Al ruido que desprenden habitualmente los vehículos se une el que generan aquellos que incorporan diferentes sistemas potenciadores. La Policía Municipal de Bilbao localizó el año pasado un total de 34 vehículos 'trucados', de los que la mayoría destacó por carecer de sistema silenciador, contar con uno diferente al modelo que figura en su ficha técnica o incorporar un tubo de escape manipulado, siendo esta última la más habitual.
El 65% de los casos correspondieron a motocicletas. De las 23 detectadas, 12 fueron inmovilizadas en el momento en el que se detectó la falta y trasladadas directamente al depósito de Zorrozaurre. Los propietarios tuvieron que abonar una fianza de 150 euros y firmar un documento en el que se comprometían a reparar las deficiencias en un período máximo de quince días. Una vez realizados los cambios, y como requisito para volver a circular con normalidad, se debe acudir al control municipal de vehículos de Elorrieta, donde se les da el visto bueno y se les devuelve la fianza depositada. Sólo tres se presentaron a la revisión y nueve decidieron no acudir, perdiendo con ello todo el dinero.

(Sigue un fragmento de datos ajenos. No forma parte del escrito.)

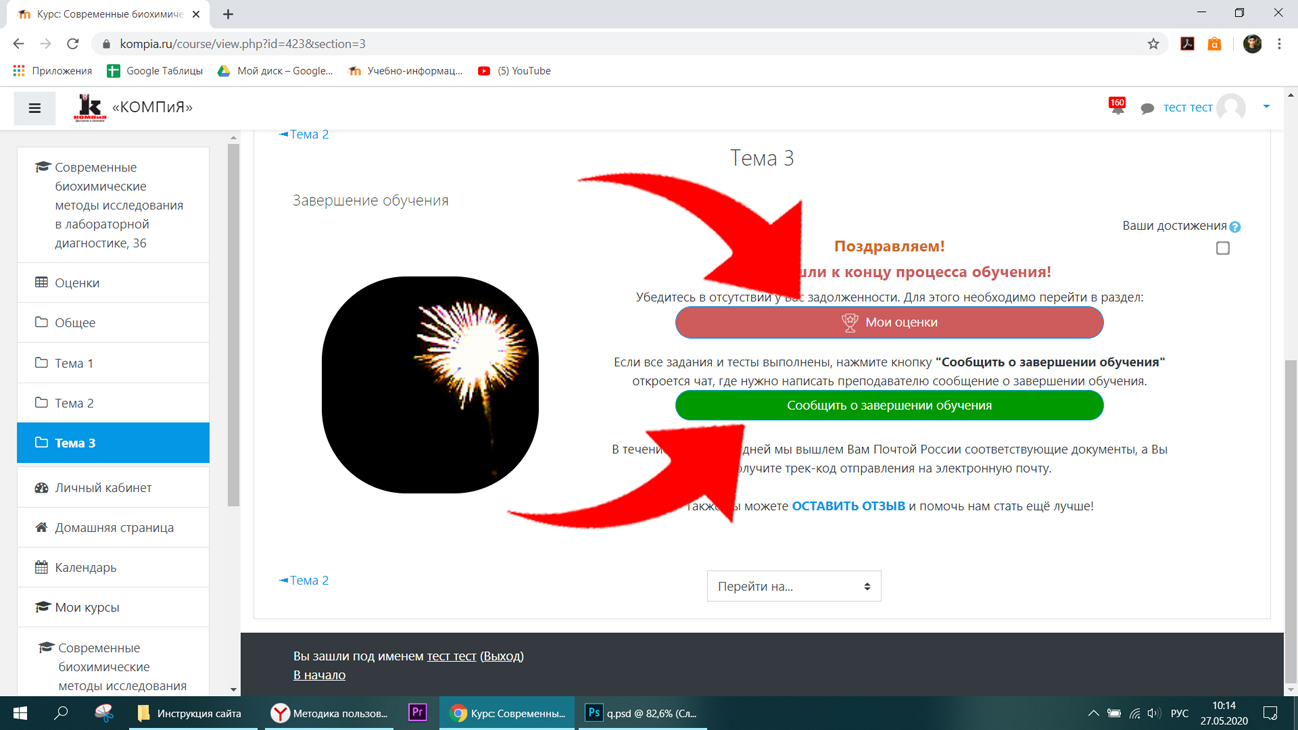The width and height of the screenshot is (1298, 730).
Task: Click the КОМПиЯ site logo
Action: [x=90, y=107]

Las 11 restantes arrastraban diferentes denuncias por mal funcionamiento, que abarcó tanto la emisión excesiva de ruido -que puede llegar a superar en un 20% los niveles recomendados- como de gases contaminantes. Dos de los conductores adecuaron las motocicletas a la normativa vigente, frente a los 11 que prefirieron saltarse el control y quedarse sin recuperar la fianza. El ejercicio se saldó finalmente con trece multas de 300 euros cada una y siete prohibiciones de circulación.
En lo que respecta a turismos, la Policía local abrió 11 expedientes. De ellos, seis incorporaron sus sistemas originales y cinco no se presentaron a la revisión de Elorrieta.